Welcome to The People Behind the Programs, a blog series celebrating the voices, stories, and impact of the community professionals powering connection and belonging across the globe.

Today, we meet David Erhard, the Head of Community at Siemens based in Germany, where he guides a dynamic community strategy that spans multiple industries and innovations.

David’s journey into community work unexpectedly began through a gaming passion and has since shaped his career in profound ways. Let’s hear his story in his own words.

How It Started

I entered the community world through gaming, and in many ways, it completely changed the trajectory of my life. I was a school dropout with no clear plan, but a lifelong gamer with a deep passion for online worlds. Becoming a community manager for online games was my unexpected break: a true “dream come true” moment that opened a path I couldn’t have imagined.

In those early years, I had the chance to work at Electronic Arts on iconic franchises such as FIFA and Command & Conquer, and later on Candy Crush. These experiences taught me everything about engagement at massive scale, real-time feedback loops, player advocacy, and building trusted relationships with passionate communities.

From there, I moved through roles in digital marketing, content, and community leadership. With each chapter, the scope grew: from moderating games to designing programs, from running campaigns to shaping cross-company collaboration.

Today, I lead large-scale community strategies and ecosystem transformations, helping organizations connect customers, partners, and experts in meaningful ways. Gaming gave me my start, community gave me a career, and both continue to shape how I build and lead today.

A Day in the Life

I lead ecosystem and community strategy for Siemens Xcelerator, a global platform that connects customers, partners, and industry experts across key topics like Industrial AI, Digital Twins, Sustainability, Manufacturing, and more. It’s not a traditional “forum-style” community; it’s a large-scale ecosystem with Circles, curated events, expert networks, and content that brings people together to learn, collaborate, and solve real industry challenges.

A typical day is a mix of strategic work and hands-on building. I spend a lot of time aligning across many internal teams - product, marketing, sales, innovation, legal, and partner management to make sure community is seamlessly integrated into the broader customer and partner experience. That can mean designing new engagement formats, shaping editorial and event calendars, defining partner participation models, or mapping how community data supports demand generation.

I also work closely with external thought leaders, industry partners, and customers to curate speakers, create meaningful conversations, and build networks around high-value topics like AI, Hydrogen, or Future Foods. Some days are about storytelling and content, others about platform experience design, analytics, or internal strategy sessions.

In short: my job is to architect the spaces, programs, and relationships that help thousands of people across industries learn from each other and build what’s next together.

The Tools that Power My Work

My go-to tool for community building is Gradual.
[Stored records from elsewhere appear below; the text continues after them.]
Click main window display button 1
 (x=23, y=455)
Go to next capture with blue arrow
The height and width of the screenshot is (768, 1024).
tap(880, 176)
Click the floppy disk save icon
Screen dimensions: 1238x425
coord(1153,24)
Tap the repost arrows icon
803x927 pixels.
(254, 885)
It’s the platform we use to power the Siemens Xcelerator Community and our Circles model. What I value most is its focus on curated experiences: events, learning paths, expert groups, and structured conversations all sit in one place, which aligns perfectly with our connection-driven ecosystem approach.

That said, Siemens is a big organization with a long history, so we also work with several other platforms across different business units - Salesforce communities, Higher Logic, and even custom-built tools for specialized use cases. Each serves a purpose, often for very specific audiences.

Because of that, one of my major priorities going forward is harmonization. We don’t need to force every community into one platform, but we do need a unified “One Siemens Community” experience: consistent governance, shared data flows, a common identity layer, and a clear entry point for customers and partners. The goal is to make community feel like a seamless part of the Siemens ecosystem, no matter where the interaction happens.

So while Gradual is my daily driver, the real toolset is the orchestration of platforms, choosing the right one for each need while building toward a coherent, connected community experience across Siemens.

Advice for Newcomers

My biggest advice is to follow your passion but also define your lane. Community is a broad field, and if you don’t articulate what you mean by it, others will fill in the gaps for you.

Early in your career, be intentional about the kind of community work that energizes you: social engagement, platform-based communities, product adoption, customer support, events, or ecosystem building. Each path requires different skills, and knowing your direction helps you grow with purpose.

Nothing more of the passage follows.